Integrated Bioinformatics and Experimental Analysis Revealed Crosstalk Between IL-6, Autophagy, Ubiquitination, and Key miRNAs in Female Infertility: Insights from Ovarian Endometriosis and PCOS

Female infertility, affecting millions worldwide, involves complex molecular mechanisms such as chronic inflammation, impaired cellular death, and protein regulation. This study explores how the inflammatory protein IL-6, autophagy marker LC3, ubiquitination processes, and small RNA molecules of miR-146a-5p, miR-9-5p, and miR-9-3p contribute to the control of ovarian function and female infertility. Two expression profile datasets (GSE199225 and GSE146856) were screened and downloaded from GEO. DEGs were screened using the GEO2R and ggVennDiagram tools.

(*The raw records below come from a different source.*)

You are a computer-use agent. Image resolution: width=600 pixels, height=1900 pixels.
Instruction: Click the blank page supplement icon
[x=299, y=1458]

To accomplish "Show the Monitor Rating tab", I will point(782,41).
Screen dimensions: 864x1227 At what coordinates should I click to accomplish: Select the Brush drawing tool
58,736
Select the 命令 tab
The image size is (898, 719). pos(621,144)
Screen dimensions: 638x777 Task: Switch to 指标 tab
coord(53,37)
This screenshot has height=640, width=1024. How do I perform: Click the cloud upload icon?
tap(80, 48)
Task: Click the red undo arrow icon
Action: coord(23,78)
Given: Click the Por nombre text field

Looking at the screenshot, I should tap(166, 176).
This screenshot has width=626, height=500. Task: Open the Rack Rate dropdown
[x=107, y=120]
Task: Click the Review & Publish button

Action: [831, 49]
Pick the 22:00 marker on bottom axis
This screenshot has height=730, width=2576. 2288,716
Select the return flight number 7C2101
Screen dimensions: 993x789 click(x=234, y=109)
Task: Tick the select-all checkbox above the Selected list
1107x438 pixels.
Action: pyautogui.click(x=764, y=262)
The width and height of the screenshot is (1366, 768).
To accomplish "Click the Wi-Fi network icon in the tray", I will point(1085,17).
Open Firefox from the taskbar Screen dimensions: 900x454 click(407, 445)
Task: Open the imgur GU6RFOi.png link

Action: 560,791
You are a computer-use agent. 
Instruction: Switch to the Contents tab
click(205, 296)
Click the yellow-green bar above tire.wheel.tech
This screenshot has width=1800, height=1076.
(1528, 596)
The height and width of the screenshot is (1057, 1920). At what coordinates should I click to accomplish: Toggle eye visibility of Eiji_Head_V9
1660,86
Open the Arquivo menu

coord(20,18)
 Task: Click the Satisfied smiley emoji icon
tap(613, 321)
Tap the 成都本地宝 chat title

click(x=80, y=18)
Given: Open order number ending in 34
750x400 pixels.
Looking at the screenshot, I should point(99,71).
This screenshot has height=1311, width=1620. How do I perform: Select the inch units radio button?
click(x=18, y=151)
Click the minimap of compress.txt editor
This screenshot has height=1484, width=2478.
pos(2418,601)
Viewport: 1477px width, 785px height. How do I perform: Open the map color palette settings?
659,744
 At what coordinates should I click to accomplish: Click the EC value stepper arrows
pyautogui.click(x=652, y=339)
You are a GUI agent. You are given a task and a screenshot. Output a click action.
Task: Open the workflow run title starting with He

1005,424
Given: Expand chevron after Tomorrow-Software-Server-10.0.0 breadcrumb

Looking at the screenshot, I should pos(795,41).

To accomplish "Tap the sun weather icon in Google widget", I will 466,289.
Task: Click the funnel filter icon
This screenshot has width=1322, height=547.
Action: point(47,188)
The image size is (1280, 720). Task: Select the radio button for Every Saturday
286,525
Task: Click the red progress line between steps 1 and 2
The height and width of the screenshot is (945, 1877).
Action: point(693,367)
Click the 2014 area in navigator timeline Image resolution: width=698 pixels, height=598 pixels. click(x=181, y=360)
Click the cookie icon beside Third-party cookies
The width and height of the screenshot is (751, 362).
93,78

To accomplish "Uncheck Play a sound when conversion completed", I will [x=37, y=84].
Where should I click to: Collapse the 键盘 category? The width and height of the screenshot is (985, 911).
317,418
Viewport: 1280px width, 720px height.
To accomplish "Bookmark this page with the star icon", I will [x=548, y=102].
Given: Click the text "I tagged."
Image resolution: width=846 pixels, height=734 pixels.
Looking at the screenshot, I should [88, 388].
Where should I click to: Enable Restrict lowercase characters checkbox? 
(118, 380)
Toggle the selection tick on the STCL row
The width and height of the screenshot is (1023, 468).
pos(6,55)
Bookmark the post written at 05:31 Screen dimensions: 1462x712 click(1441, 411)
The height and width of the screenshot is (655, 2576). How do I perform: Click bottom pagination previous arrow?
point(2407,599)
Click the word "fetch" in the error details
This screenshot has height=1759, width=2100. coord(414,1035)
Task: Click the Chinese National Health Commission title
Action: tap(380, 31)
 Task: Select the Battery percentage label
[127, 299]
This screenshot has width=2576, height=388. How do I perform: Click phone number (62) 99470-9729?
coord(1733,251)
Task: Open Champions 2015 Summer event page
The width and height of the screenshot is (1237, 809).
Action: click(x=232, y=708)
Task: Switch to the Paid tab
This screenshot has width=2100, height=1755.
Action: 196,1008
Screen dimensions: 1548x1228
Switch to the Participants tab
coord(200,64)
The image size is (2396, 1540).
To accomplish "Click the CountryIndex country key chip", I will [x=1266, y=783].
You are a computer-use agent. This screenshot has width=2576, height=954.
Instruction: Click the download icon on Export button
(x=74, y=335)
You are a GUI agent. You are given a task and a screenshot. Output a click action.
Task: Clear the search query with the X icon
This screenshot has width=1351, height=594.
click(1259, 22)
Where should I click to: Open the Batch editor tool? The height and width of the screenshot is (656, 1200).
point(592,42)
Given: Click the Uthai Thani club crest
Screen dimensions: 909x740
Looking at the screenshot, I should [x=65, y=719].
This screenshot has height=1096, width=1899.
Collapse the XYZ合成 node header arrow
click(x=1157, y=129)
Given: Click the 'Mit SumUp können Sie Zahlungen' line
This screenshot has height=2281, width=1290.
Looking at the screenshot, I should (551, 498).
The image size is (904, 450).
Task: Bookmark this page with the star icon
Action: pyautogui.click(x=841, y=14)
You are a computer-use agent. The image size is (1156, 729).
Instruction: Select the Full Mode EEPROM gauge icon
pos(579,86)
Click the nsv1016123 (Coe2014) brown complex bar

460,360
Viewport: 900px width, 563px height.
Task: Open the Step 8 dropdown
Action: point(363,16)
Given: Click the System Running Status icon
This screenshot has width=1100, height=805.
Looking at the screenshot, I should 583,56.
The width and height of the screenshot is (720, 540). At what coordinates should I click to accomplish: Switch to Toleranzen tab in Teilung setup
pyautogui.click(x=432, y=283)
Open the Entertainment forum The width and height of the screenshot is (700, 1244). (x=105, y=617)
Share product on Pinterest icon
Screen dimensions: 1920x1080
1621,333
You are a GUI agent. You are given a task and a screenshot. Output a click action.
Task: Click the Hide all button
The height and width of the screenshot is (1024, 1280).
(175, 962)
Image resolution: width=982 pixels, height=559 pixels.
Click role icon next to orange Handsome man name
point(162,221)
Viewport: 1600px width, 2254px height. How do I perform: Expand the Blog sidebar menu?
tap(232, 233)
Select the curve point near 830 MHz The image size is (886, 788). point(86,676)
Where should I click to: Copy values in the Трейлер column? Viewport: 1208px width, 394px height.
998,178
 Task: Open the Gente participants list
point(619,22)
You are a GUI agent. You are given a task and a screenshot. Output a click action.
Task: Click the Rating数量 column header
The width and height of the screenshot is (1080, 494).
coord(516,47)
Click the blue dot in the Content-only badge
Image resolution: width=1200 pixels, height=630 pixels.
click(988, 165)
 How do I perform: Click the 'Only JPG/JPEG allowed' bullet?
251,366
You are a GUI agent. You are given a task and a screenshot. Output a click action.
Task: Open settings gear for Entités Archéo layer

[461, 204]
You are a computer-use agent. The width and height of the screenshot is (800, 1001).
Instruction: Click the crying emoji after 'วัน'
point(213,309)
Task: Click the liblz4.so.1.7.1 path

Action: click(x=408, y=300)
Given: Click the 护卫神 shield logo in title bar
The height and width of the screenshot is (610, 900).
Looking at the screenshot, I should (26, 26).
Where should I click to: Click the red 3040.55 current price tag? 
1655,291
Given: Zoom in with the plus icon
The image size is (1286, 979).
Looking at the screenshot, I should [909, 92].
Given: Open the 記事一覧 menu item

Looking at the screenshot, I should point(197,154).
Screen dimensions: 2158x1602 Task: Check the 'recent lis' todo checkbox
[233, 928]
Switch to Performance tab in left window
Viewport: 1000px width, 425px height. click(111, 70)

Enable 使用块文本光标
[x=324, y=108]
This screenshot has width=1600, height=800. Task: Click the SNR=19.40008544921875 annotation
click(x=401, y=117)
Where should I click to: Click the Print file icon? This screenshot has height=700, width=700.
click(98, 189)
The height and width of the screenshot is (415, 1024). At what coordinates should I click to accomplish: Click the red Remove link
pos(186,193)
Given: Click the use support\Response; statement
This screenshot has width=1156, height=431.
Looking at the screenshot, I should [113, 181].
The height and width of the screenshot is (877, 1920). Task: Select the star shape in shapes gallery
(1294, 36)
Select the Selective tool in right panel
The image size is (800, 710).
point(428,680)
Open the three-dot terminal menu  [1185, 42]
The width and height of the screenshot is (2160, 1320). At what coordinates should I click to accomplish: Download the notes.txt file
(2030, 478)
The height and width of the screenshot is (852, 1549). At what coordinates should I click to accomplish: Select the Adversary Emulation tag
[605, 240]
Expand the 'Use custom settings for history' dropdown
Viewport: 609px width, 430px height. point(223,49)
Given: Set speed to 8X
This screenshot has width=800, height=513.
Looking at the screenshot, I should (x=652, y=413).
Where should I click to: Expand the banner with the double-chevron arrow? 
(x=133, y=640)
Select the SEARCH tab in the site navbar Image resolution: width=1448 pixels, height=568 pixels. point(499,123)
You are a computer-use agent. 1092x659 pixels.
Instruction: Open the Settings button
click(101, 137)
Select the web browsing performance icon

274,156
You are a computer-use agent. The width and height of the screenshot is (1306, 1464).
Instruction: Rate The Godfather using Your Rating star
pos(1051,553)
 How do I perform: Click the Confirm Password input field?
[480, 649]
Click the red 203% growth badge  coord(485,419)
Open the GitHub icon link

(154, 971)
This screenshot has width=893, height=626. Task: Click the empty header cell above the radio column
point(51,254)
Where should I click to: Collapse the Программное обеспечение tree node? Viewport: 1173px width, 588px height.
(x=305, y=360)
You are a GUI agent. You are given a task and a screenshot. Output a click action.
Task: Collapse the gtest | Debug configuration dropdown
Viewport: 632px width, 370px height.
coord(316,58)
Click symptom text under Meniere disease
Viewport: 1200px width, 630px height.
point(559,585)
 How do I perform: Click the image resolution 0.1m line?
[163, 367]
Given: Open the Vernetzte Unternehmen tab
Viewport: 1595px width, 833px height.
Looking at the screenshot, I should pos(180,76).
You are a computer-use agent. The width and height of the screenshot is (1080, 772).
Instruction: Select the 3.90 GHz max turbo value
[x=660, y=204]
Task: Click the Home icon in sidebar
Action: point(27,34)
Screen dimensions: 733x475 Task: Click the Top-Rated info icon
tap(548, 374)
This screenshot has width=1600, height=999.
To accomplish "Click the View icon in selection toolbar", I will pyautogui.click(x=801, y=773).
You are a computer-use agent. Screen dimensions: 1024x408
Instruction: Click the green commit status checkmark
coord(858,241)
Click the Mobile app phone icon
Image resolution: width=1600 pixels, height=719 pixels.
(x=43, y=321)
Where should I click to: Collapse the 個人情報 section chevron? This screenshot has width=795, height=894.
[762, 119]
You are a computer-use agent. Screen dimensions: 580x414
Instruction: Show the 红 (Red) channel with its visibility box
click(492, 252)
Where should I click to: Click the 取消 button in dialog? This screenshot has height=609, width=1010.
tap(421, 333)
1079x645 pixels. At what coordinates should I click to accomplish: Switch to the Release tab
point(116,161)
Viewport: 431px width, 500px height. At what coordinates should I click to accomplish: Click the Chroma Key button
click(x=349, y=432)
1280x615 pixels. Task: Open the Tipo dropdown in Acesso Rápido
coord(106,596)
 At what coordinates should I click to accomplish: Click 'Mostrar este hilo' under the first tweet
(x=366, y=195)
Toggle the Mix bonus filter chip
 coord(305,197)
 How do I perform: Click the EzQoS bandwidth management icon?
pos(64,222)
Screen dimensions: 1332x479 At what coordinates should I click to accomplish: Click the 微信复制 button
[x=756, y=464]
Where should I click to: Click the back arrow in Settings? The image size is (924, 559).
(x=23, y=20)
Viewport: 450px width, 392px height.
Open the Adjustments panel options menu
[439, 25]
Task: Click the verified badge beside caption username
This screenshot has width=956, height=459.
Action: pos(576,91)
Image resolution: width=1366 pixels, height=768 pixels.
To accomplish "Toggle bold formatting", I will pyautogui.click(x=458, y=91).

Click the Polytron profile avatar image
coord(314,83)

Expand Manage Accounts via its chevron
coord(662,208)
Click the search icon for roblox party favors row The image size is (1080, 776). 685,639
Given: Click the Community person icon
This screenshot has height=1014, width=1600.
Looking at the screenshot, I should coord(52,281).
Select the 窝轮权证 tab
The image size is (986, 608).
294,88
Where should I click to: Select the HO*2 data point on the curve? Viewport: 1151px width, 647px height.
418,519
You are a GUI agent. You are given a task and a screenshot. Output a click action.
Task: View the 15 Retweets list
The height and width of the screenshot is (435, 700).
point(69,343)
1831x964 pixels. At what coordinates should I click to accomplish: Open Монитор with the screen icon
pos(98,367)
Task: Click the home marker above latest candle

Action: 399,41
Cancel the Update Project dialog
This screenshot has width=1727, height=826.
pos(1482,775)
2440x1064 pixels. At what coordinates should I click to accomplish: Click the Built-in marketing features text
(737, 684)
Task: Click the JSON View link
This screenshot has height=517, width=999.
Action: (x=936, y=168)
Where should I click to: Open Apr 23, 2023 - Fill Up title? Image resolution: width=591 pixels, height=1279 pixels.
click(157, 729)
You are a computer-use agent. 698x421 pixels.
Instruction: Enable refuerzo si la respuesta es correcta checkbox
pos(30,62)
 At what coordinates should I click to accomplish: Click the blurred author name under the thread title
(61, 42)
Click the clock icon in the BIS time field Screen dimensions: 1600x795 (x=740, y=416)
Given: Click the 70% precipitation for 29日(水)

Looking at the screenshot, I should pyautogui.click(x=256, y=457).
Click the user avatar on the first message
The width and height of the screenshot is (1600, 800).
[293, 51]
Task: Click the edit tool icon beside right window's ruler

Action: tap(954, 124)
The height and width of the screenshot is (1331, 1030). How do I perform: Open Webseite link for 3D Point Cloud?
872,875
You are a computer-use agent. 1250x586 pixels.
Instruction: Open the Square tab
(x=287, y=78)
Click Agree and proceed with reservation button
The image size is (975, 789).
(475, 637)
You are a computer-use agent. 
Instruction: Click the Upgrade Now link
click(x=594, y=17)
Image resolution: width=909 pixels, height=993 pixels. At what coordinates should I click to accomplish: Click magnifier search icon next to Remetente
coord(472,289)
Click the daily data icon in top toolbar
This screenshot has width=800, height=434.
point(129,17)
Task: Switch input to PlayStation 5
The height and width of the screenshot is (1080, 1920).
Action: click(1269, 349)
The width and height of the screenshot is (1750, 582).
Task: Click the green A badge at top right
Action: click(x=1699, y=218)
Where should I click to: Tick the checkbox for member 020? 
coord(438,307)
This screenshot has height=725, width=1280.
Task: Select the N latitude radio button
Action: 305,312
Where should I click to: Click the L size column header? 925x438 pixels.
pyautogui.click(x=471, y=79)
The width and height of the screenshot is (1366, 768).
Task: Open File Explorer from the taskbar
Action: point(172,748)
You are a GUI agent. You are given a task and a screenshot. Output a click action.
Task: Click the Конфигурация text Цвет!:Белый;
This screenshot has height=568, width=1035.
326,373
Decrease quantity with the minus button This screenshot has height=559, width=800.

The three miRNAs were retrieved from datasets using the multiMiR tool, and IL6-targeted genes were retrieved from MSigDB. IL6, miRNAs interactions were constructed. Further, LC3, Ubiquitination, and their cross-relation with the DEGs associated miRNAs were demonstrated. Meanwhile, GO/KEGG pathway enrichment analyses, and molecular network interaction analysis were performed. Lastly, immunohistochemistry and quantitative PCR (qPCR) were used to confirm the expression of IL6, LC3, and miRNA in ovarian endometrial tissues compared to control. Results showed that IL-6 drives inflammation in conditions of PCOS and ovarian endometriosis, which then disrupt ovulation and embryo implantation. The miR-146a-5p reduced inflammation by targeting gene TRAF6, while miR-9-5p regulated protein degradation via SQSTM1. In agreement with the bioinformatic approach, experimental analysis revealed a reduced IL6 protein expression in ovarian endometriosis tissues while mRNA IL6 level was increased, suggesting the presence of post-transcriptional regulatory mechanisms that act to limit excessive inflammation, probably through miRNAs. Indeed, miR-146a-5 levels, which plays a role in immune modulation and inflammatory signaling were significantly upregulated. Interestingly, an induction of autophagic mechanism revealed by elevated LC3 was also observed. Aligned with these experimental data, bioinformatic analysis showed that autophagy genes LC3, ATG5 and ubiquitination processes were tightly linked to ovarian health, with disruptions accelerating follicle loss and oxidative damage. In conclusion, results showed that IL-6, miRNAs and autophagy work together to control inflammation and cellular repair in ovarian disorders. This study opens new avenues for targeted treatments to improve fertility outcomes by connecting molecular networks to clinical insights.